Sea’s stony greenblue shatters to white
in a running swell under noonsky of cloudlight
where on a foamed-over cropping of rock
a band of oystercatchers faces all one way
into a nor’wester so shafts of windlight
ignite each orange beak in this abiding
tribe of black till you clap and their risen black
turns white as they veronica on wind and
then away with them (shrill-pitched as frighted
plovers only harsher more excited)
and riding the stiff wind like eager lovers straining
into its every last whim: its pulsing steady
heart-push in every flesh-startling open-eyed
long-extended deepening sea-breath.
“This poem is a fairly straightforward visual report on its title, the birds being a common sight on the coastline I live beside in Connemara, Ireland.

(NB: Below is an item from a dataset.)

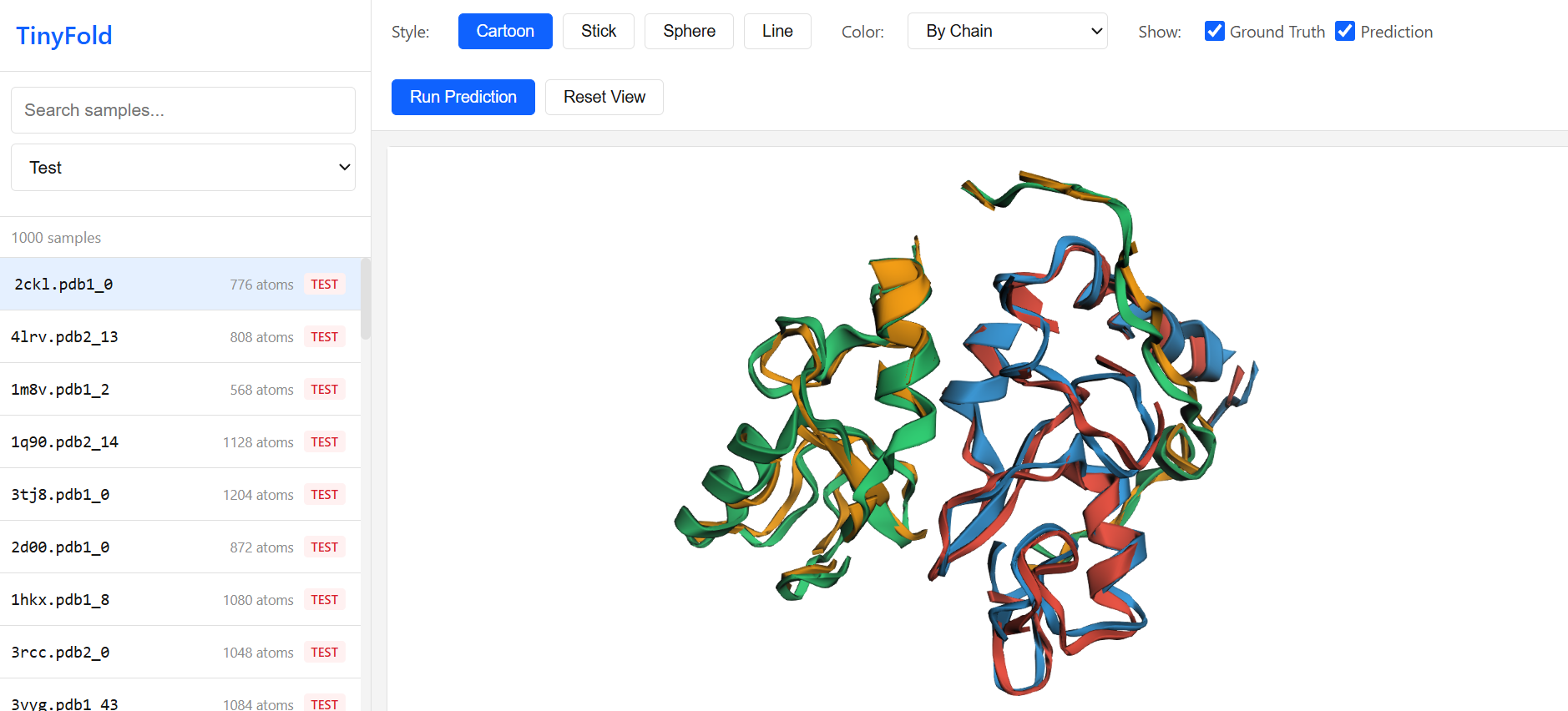Select sample 2d00.pdb1_0
This screenshot has height=711, width=1568.
180,547
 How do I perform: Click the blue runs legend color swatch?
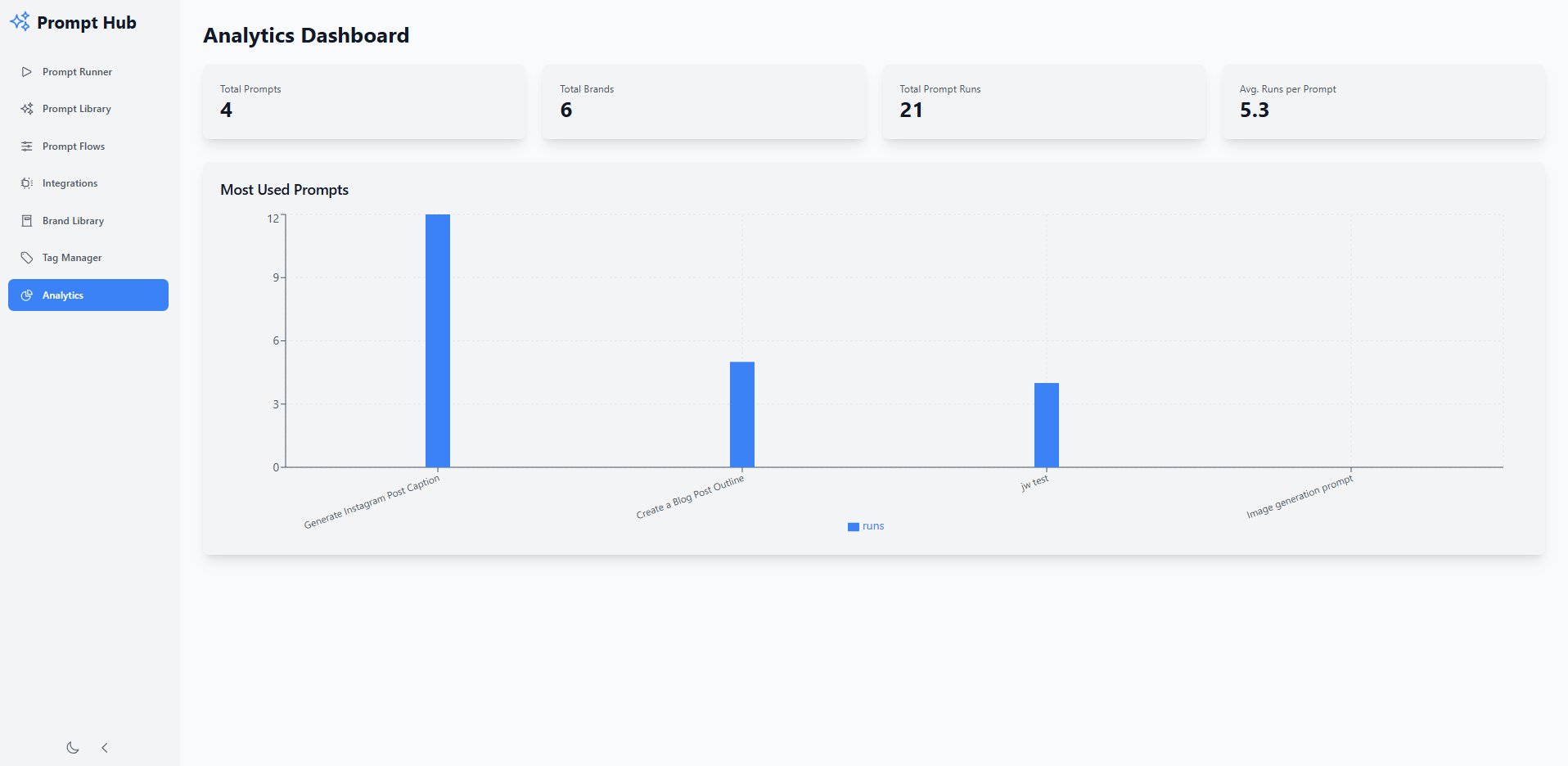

I sought a contrast between their ‘abiding’ and the speed and dash of their taking off, their going. The lovers’ metaphor intends, I guess, a broadening or deepening of the natural facts. The absence of punctuation is a strategy to suggest the long-breath continuity and interconnectedness of things. The piece is from a coming collection.”
—Eamon Grennan
Eamon Grennan is the author of Out of Sight (Graywolf Press, 2010) and But the Body
(Gallery, Ireland, 2012). He taught for many years at Vassar College and divides his time between Poughkeepsie, New York, and Connemara, Ireland.